Question

In a physics lab students are conducting an experiment to learn about the heat capacity of different materials. The first group is instructed to add 1.5-g lead pellets at a temperature of 92°C to 275 g of water at 16°C. A second group is given the same number of 1.5-g pellets as the first group, but these are now aluminum pellets. Assume that no heat is lost to or gained from the surroundings for either group.

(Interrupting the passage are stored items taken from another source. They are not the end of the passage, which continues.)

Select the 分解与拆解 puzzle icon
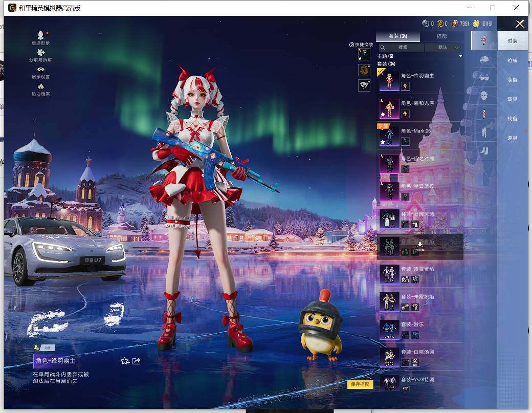532x413 pixels. point(41,52)
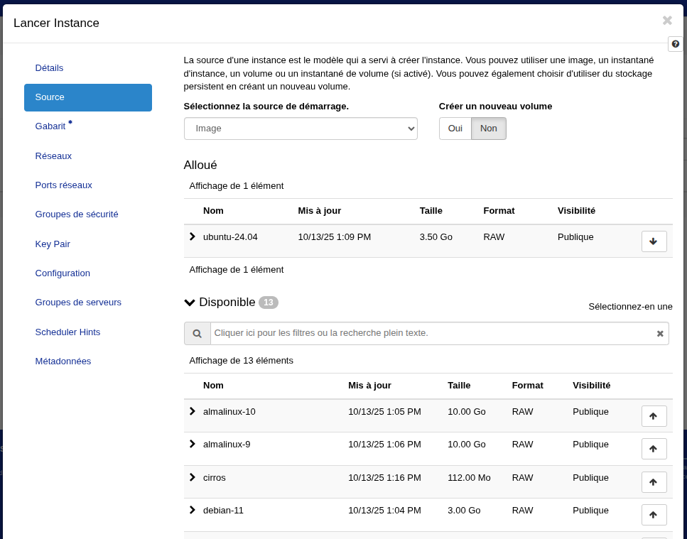This screenshot has height=539, width=687.
Task: Collapse the Disponible section
Action: (190, 303)
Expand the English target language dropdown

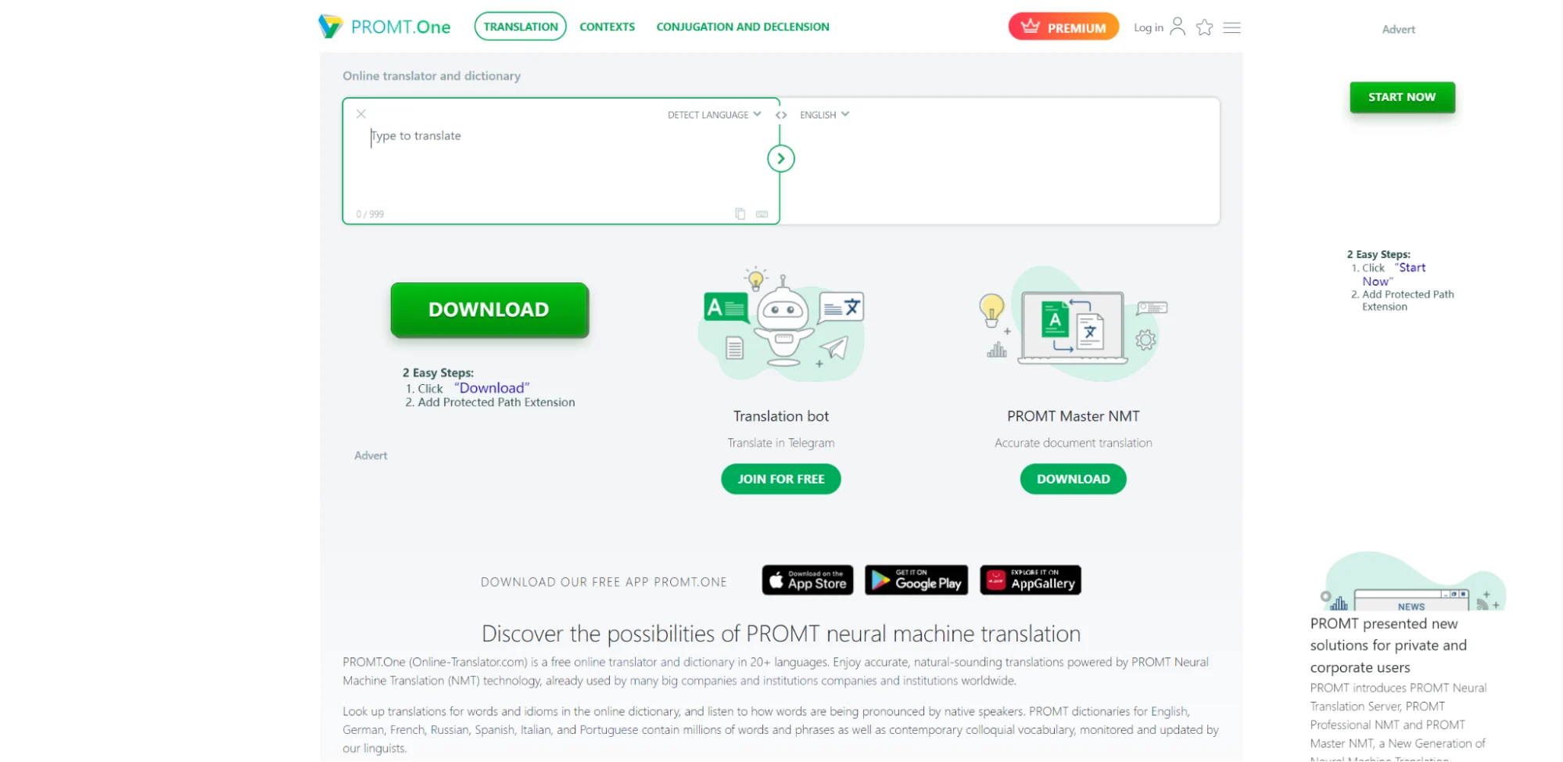[x=824, y=115]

(a) If the final equilibrium temperature of the lead pellets and
water is 27°C, how many whole pellets did the first group use in
the experiment? The specific heat of lead is0.0305 kcal/(kg ·
°C).

________pellets

(b) What is the equilibrium temperature of the aluminum and water
mixture for the second group?

_______ °C

Answer #1

let the number of lead pellet be n

So mass of lead = 1.5n g

initial temperature of lead = 92°C

Final temperature = 27 °C

So heat lost by lead = 1.5n * 0.0305 * (92-27) = 2.97375n calories

Mass of water = 275 g

initial temperature of water = 16 °C

Specific heat capacity of water = 1 cal/g-C

So gain of heat = 275 * 1 * (27-16) = 3025 calories

We know *heat gained by the cold water* = *heat lost
by the hot pellets*

=> 3025 = 2.97375n

=> n = 1017.23

So number of lead pellet = **1017 (approx)**

b) mass of Al = 1.5 * 1017 = 1525.5 g

specific heat of Al = 0.215 cal/g-C

let the final temperature be T

Heat lost by Al = 1525.5 * 0.215 * (92 - T)

Heat gained by water = 275 * 1 * (T -16)

So heat lost = heat gained

=> 1525.5 * 0.215 * (92 - T) = 275 * 1 * (T -16)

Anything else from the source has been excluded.